(DATA PROVIDED begins)

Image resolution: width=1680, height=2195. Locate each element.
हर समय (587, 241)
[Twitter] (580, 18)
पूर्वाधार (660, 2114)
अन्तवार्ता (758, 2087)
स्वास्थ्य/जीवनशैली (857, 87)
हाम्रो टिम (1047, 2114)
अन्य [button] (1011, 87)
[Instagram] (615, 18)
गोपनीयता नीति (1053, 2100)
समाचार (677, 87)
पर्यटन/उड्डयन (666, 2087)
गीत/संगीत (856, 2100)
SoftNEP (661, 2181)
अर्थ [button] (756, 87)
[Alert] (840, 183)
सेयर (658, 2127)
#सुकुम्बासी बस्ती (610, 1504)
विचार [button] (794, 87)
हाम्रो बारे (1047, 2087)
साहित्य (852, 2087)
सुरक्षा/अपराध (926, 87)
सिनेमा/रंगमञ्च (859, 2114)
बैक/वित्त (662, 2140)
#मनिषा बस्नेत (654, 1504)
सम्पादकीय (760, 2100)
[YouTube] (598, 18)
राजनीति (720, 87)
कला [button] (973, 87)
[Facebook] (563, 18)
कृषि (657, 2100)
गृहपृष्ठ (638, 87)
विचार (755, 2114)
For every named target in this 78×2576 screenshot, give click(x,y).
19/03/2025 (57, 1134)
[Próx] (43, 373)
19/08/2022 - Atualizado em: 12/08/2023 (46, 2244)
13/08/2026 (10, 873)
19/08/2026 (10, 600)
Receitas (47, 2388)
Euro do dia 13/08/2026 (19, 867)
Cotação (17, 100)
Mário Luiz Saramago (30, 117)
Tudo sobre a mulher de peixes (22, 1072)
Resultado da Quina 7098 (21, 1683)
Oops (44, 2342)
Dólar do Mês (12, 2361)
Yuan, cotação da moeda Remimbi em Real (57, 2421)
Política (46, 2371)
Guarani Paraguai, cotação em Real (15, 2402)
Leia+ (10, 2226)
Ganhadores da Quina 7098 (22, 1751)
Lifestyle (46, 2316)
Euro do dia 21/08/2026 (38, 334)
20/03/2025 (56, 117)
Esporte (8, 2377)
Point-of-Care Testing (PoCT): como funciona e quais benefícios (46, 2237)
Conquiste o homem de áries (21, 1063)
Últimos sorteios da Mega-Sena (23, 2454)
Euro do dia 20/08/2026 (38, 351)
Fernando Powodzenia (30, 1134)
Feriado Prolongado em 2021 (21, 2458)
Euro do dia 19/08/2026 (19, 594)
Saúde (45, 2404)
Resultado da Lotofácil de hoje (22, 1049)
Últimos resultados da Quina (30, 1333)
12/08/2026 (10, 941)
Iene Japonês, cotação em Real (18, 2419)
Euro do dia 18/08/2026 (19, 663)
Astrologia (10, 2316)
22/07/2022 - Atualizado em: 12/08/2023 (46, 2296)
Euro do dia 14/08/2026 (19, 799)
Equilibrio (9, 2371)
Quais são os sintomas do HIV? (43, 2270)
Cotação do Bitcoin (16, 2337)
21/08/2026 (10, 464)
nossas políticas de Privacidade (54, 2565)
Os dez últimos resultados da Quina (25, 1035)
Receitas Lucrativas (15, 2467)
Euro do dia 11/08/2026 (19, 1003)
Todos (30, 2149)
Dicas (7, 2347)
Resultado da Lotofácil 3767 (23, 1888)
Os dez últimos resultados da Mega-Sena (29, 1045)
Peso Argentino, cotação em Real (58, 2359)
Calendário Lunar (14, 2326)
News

(DATA PROVIDED ends)

WHAT TO DO:
Look over the listing above and copy each line that contains "Quina".

EXERCISE SOLUTION:
Resultado da Quina 7098 (21, 1683)
Ganhadores da Quina 7098 (22, 1751)
Últimos resultados da Quina (30, 1333)
Os dez últimos resultados da Quina (25, 1035)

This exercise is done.